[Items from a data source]
▬▬▬
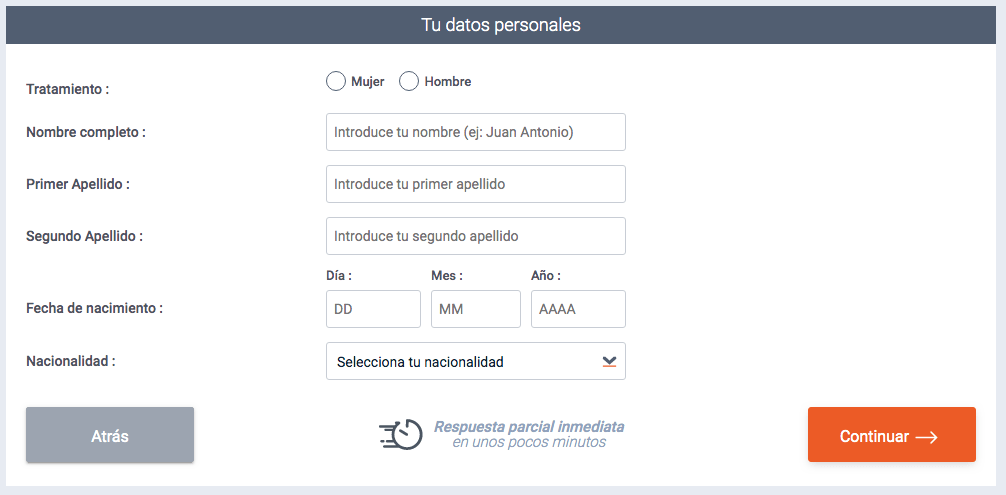The height and width of the screenshot is (495, 1006).
Task: Click the Nacionalidad label
Action: click(71, 360)
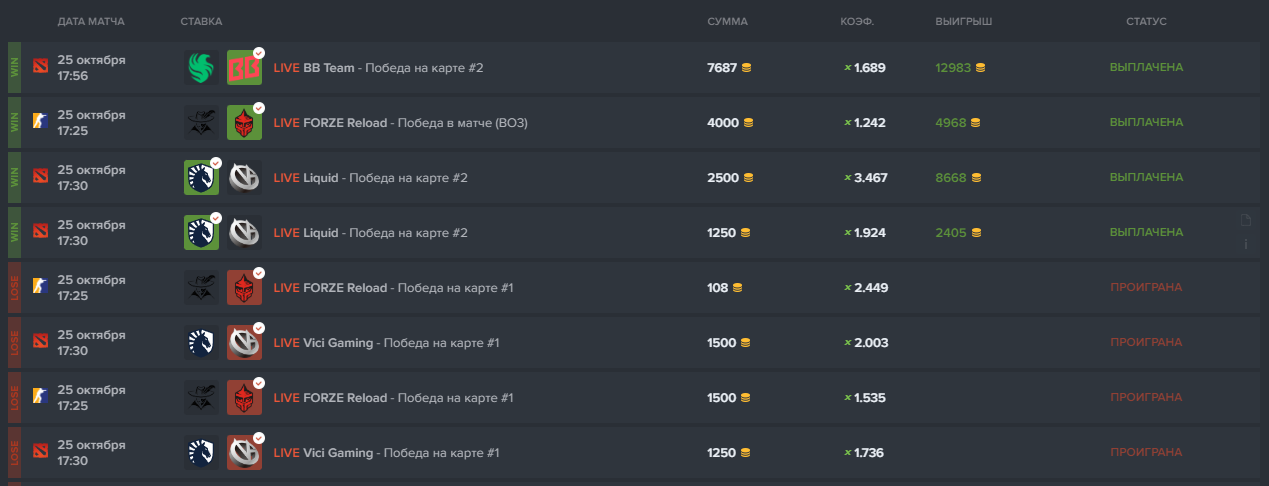Click the Dota 2 icon in the BB Team bet row
Viewport: 1269px width, 486px height.
(x=40, y=67)
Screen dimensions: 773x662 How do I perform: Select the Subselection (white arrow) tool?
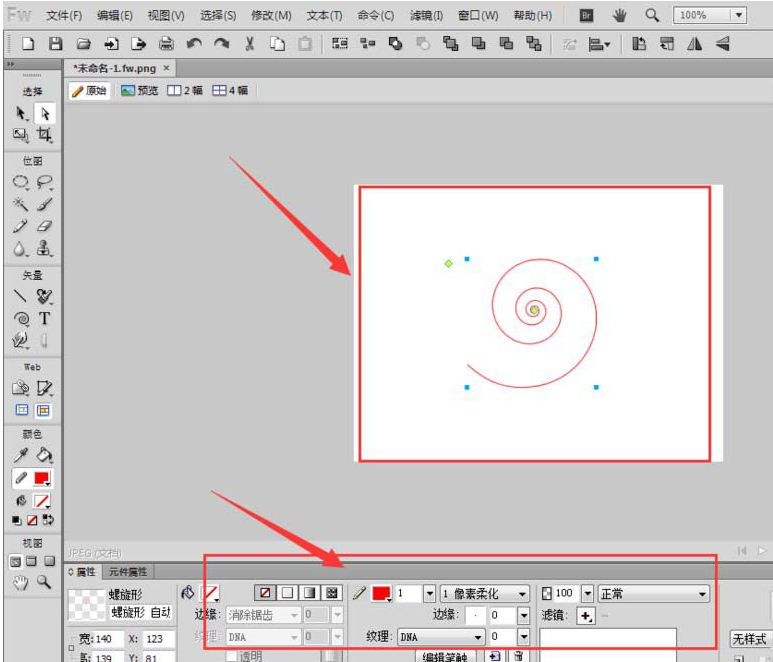[x=44, y=114]
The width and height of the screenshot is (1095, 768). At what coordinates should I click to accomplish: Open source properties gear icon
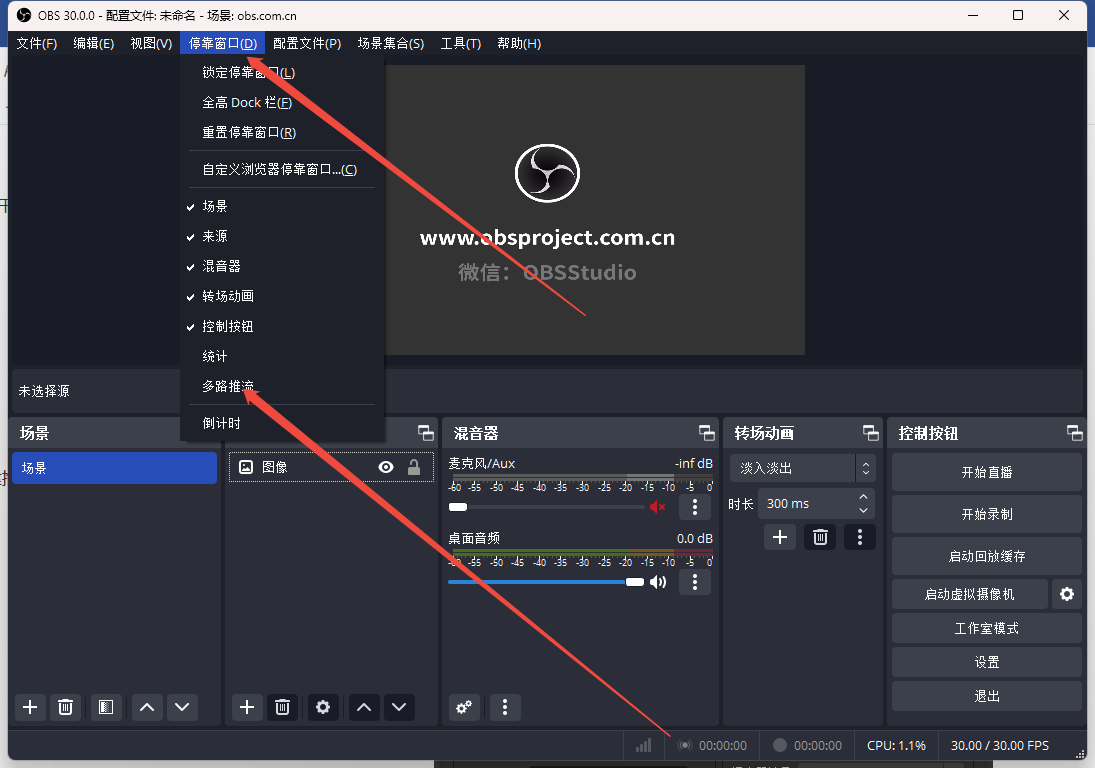click(322, 707)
▬▬▬
■ Aim of the task:
The answer must consist solely of the lines from the line containing "Screen dimensions: 773x662" to the end of the data, reproduced exactly, with every picture left out.

■ Response below:
Screen dimensions: 773x662 How do I perform: Select the Subselection (white arrow) tool?
[x=44, y=114]
The width and height of the screenshot is (1095, 768). At what coordinates should I click to accomplish: Open source properties gear icon
click(322, 707)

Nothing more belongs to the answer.